Initiative "STOP à la spéculation sur nos logements": validation partielle et rejet préconisé
Communiqué hebdomadaire du Conseil d'Etat
Le Conseil d'Etat a validé partiellement l’initiative législative cantonale 204 "STOP à la spéculation sur nos logements". Celle-ci vise à modifier la loi sur le logement et la protection des locataires en introduisant notamment un droit de préemption "obligatoire" sur les immeubles d’habitation. L’Etat serait ainsi tenu d’exercer ce droit lorsque certaines conditions sont réunies, par exemple lorsque le prix d’achat de l’immeuble est manifestement exagéré.
La disposition prévoyant le caractère obligatoire du droit de préemption proposé a été supprimée. Excluant toute marge d’appréciation et pesée des intérêts, le gouvernement estime en effet qu’une telle obligation porte une atteinte disproportionnée à la garantie de la propriété et à la liberté économique, et qu’elle est ainsi contraire au droit.

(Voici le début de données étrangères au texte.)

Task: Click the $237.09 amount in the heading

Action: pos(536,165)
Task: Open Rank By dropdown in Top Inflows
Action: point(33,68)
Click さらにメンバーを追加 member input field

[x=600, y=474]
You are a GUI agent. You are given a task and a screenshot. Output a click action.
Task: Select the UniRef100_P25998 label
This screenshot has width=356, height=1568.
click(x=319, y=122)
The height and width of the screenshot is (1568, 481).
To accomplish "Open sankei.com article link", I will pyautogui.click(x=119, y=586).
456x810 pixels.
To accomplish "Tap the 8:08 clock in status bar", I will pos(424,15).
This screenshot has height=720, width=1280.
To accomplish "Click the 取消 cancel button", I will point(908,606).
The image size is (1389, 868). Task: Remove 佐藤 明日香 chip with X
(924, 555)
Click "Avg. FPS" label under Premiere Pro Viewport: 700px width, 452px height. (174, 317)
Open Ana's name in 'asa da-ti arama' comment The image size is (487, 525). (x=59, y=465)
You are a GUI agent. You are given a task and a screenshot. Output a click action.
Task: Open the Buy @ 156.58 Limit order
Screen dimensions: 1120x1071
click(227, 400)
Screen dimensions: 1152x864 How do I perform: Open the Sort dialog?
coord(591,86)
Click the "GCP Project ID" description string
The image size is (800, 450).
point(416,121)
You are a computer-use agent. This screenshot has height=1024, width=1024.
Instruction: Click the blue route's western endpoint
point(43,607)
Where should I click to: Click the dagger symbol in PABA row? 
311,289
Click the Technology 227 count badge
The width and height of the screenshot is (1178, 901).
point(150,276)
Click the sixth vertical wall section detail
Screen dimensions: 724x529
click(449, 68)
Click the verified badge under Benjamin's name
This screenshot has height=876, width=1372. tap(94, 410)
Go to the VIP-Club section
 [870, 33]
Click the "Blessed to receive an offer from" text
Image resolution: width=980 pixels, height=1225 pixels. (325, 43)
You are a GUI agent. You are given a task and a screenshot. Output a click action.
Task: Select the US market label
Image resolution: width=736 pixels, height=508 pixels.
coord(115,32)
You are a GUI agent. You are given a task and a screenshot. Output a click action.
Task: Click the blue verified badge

Par ailleurs, le Conseil d’Etat constate des difficultés de mise en œuvre de cette initiative, notamment en termes de délais, mais également de moyens humains et financiers. D’un point de vue financier, le fond LUP, prioritairement destiné à l’achat de terrains et à la construction de logements d’utilité publique, serait insuffisant pour financer l’achat d’immeubles déjà existants. De même que la charge de travail de l’administration pour traiter les dossiers et gérer les inévitables recours devant les tribunaux nécessiterait des ressources humaines accrues.
Le Conseil d'Etat reconnaît la nécessité de lutter contre la spéculation sur les immeubles locatifs, y compris hors des zones de développement, pour protéger efficacement les locataires, mais aussi garantir le droit au logement. Il estime cependant que cette initiative n’est pas le bon outil. Il la rejette donc sans lui opposer de contreprojet.